* TASK:
The answer should consist of all the records, written out word for word.

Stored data
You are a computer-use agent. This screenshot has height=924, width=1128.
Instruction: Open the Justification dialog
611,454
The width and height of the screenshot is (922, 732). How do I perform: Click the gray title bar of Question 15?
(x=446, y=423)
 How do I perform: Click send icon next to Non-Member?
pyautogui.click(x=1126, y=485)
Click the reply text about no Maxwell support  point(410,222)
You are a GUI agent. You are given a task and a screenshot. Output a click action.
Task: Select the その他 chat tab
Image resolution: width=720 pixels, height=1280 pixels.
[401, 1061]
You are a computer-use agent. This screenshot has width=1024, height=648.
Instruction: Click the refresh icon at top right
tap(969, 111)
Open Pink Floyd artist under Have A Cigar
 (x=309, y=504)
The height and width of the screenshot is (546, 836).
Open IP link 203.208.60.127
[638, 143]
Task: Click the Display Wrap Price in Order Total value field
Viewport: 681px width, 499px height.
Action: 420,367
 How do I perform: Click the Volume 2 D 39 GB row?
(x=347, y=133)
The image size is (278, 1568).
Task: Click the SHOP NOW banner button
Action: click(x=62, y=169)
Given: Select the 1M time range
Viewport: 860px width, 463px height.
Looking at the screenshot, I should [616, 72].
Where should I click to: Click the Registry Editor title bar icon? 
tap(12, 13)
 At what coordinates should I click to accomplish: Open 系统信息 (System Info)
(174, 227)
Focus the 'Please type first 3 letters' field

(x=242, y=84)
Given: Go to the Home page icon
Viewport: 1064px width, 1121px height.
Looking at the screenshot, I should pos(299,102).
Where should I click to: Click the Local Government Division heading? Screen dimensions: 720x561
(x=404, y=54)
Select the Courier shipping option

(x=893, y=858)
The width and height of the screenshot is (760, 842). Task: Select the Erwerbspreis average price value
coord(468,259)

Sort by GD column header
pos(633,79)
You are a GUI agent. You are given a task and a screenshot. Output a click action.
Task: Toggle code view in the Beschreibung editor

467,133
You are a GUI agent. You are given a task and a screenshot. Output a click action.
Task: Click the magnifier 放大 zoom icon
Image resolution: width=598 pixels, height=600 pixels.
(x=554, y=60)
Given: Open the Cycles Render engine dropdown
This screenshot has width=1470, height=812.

* WRITTEN ANSWER:
You are a computer-use agent. This screenshot has height=924, width=1128.
Instruction: Open the Justification dialog
611,454
The width and height of the screenshot is (922, 732). How do I perform: Click the gray title bar of Question 15?
(x=446, y=423)
 How do I perform: Click send icon next to Non-Member?
pyautogui.click(x=1126, y=485)
Click the reply text about no Maxwell support  point(410,222)
You are a GUI agent. You are given a task and a screenshot. Output a click action.
Task: Select the その他 chat tab
Image resolution: width=720 pixels, height=1280 pixels.
[401, 1061]
You are a computer-use agent. This screenshot has width=1024, height=648.
Instruction: Click the refresh icon at top right
tap(969, 111)
Open Pink Floyd artist under Have A Cigar
 (x=309, y=504)
The height and width of the screenshot is (546, 836).
Open IP link 203.208.60.127
[638, 143]
Task: Click the Display Wrap Price in Order Total value field
Viewport: 681px width, 499px height.
Action: 420,367
 How do I perform: Click the Volume 2 D 39 GB row?
(x=347, y=133)
The image size is (278, 1568).
Task: Click the SHOP NOW banner button
Action: click(x=62, y=169)
Given: Select the 1M time range
Viewport: 860px width, 463px height.
Looking at the screenshot, I should [616, 72].
Where should I click to: Click the Registry Editor title bar icon? 
tap(12, 13)
 At what coordinates should I click to accomplish: Open 系统信息 (System Info)
(174, 227)
Focus the 'Please type first 3 letters' field

(x=242, y=84)
Given: Go to the Home page icon
Viewport: 1064px width, 1121px height.
Looking at the screenshot, I should pos(299,102).
Where should I click to: Click the Local Government Division heading? Screen dimensions: 720x561
(x=404, y=54)
Select the Courier shipping option

(x=893, y=858)
The width and height of the screenshot is (760, 842). Task: Select the Erwerbspreis average price value
coord(468,259)

Sort by GD column header
pos(633,79)
You are a GUI agent. You are given a task and a screenshot. Output a click action.
Task: Toggle code view in the Beschreibung editor

467,133
You are a GUI agent. You are given a task and a screenshot. Output a click action.
Task: Click the magnifier 放大 zoom icon
Image resolution: width=598 pixels, height=600 pixels.
(x=554, y=60)
Given: Open the Cycles Render engine dropdown
This screenshot has width=1470, height=812.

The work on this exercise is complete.